Are you just? If so, how do you demonstrate that? Or are you a stranger to God’s holiness? Unfair question? Can anyone truly be just or righteous? The answer is...yes! Joseph was, Noah was, David was, the centurion Cornelius was, and Joseph’s fiancée, Mary, was. So how does that happen? To a Jew in Joseph’s day, being just meant being faithful to the law of Moses. It meant making it your ambition to obey the law of God, to celebrate the appointed feasts, to be faithful to the covenant demands, to offer the requisite sacrifices, and to live with a hope and expectation for the coming of the Anointed One. It meant those things, but it also meant having personal integrity and allowing the goodness of the law to penetrate your life to an extent that goodness also penetrated your own thoughts and actions. In such a way, Joseph was a just man. He was faithful to the law, and that faithfulness bore the fruit of righteous actions in his life. He had mercy on his fiancée because he loved her and had compassion for her, but he also knew that he must obey the law and not marry an unfaithful woman.

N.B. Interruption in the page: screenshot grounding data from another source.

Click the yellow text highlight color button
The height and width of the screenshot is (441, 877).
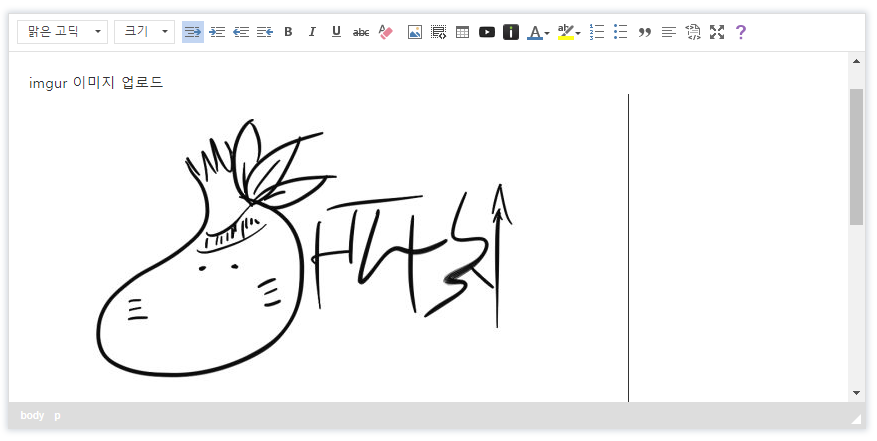click(x=565, y=32)
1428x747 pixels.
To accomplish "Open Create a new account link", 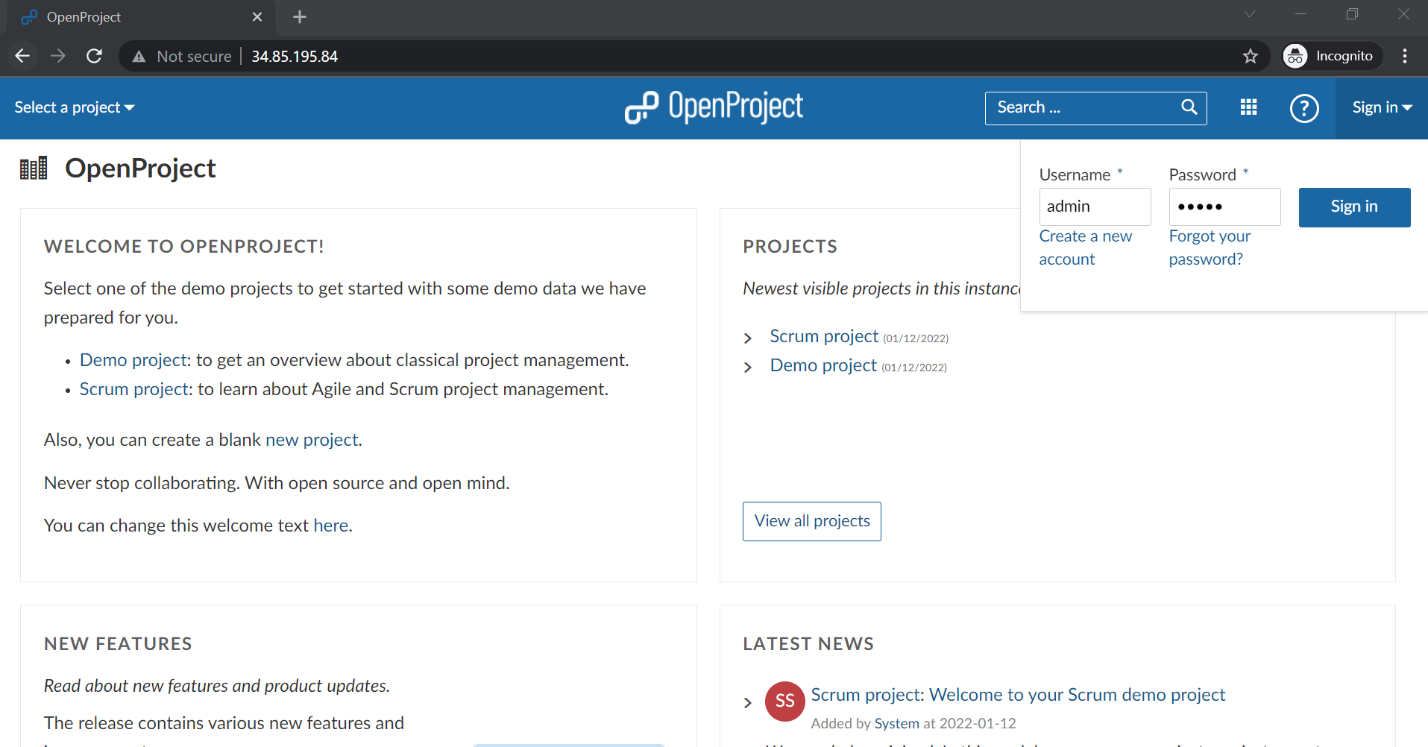I will pyautogui.click(x=1085, y=248).
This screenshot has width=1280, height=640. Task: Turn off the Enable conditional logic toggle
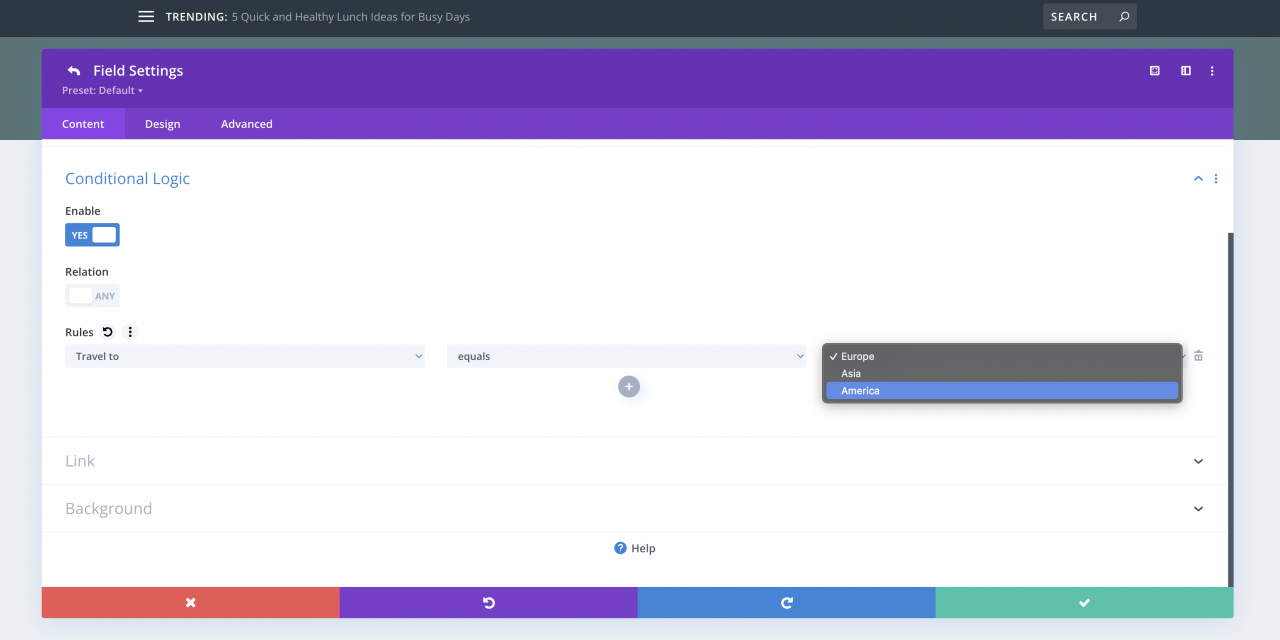point(92,235)
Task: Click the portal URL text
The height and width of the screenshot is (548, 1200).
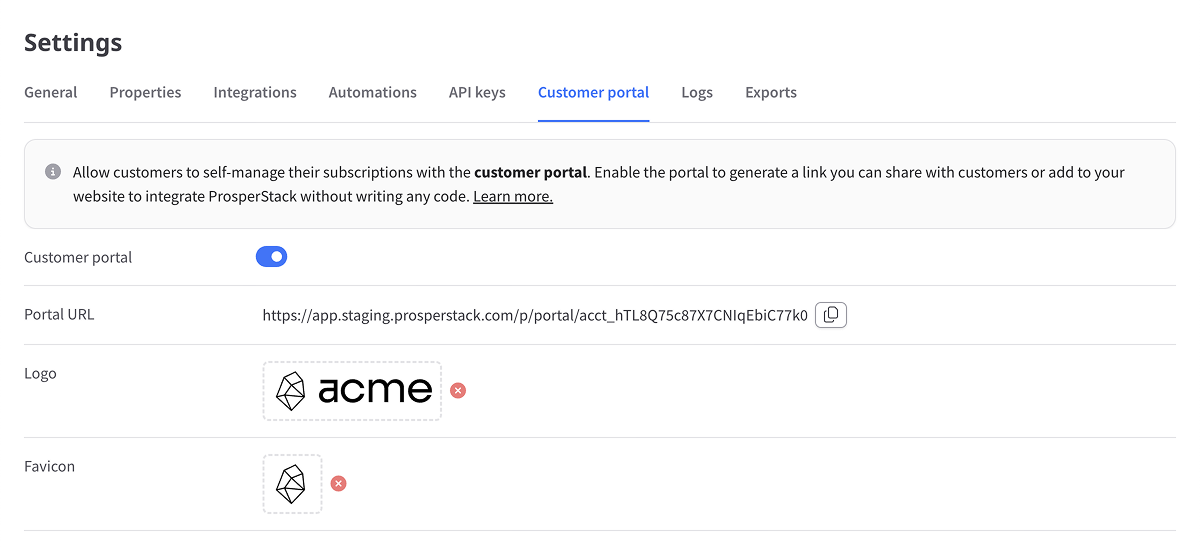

Some might say, “If he were truly just, he would forget the rules and marry his fiancée anyway!” But that would only demonstrate Joseph’s mercy, not his justice. To have discarded the law in order to show mercy, Joseph would not have been just; he would only have been a merciful lawbreaker—similar to how a merciful judge might choose to let a convicted murderer go free. Nice to the murderer, yet unfaithful to the law.
In a comparable yet much more profound way, God demonstrates his own justice. Unable and unwilling to ignore sin because of his own perfect nature, God chose to both uphold the law and set the captive free. In such a way, the righteousness of God is made manifest. In God’s divine forbearance, he had passed over the sins of multiple generations, awaiting that day in space and time when Jesus, the earthly son of Joseph the just, would come and make atonement for those sins and the sins of all who would receive him by faith. In this action, God demonstrated his justice while at the same time saving those who belong to Christ by faith (see Rom. 3:21-26). This is a substantial reason for cur deus homo—why God became man. Humankind needed saving, but that could not be accomplished by God waving a wand and declaring sin to be okay. A sacrifice was necessary—and not just any sacrifice—a perfect sacrifice was called for.
So, how does one become just in our day? By faith in Jesus Christ, who is Emmanuel—God with us. Our righteousness flows not from our adherence to the law, but from our trust in the only truly Righteous One. And when our righteousness flows from him, we naturally demonstrate that righteousness, as Joseph did, in our daily lives. Joseph was a just man, but his justification would be made complete in the One who was born to his virgin wife, that he might die to make Joseph just, not only in man’s eyes, but in the eyes of the only One who truly matters, God, the Justifier and Savior of unrighteous men and women.
Do you desire to be just? You must know this: human justice (righteousness) does not flow from human activity but solely through the grace of God. “For our sake he made him to be sin who knew no sin, so that in him we might become the righteousness of God” (2 Cor. 5:21). Flee to Jesus this Advent season! In him, you will find not only justice and righteousness, but through the death and resurrection of this babe we celebrate, you will find eternal life as a free gift of grace.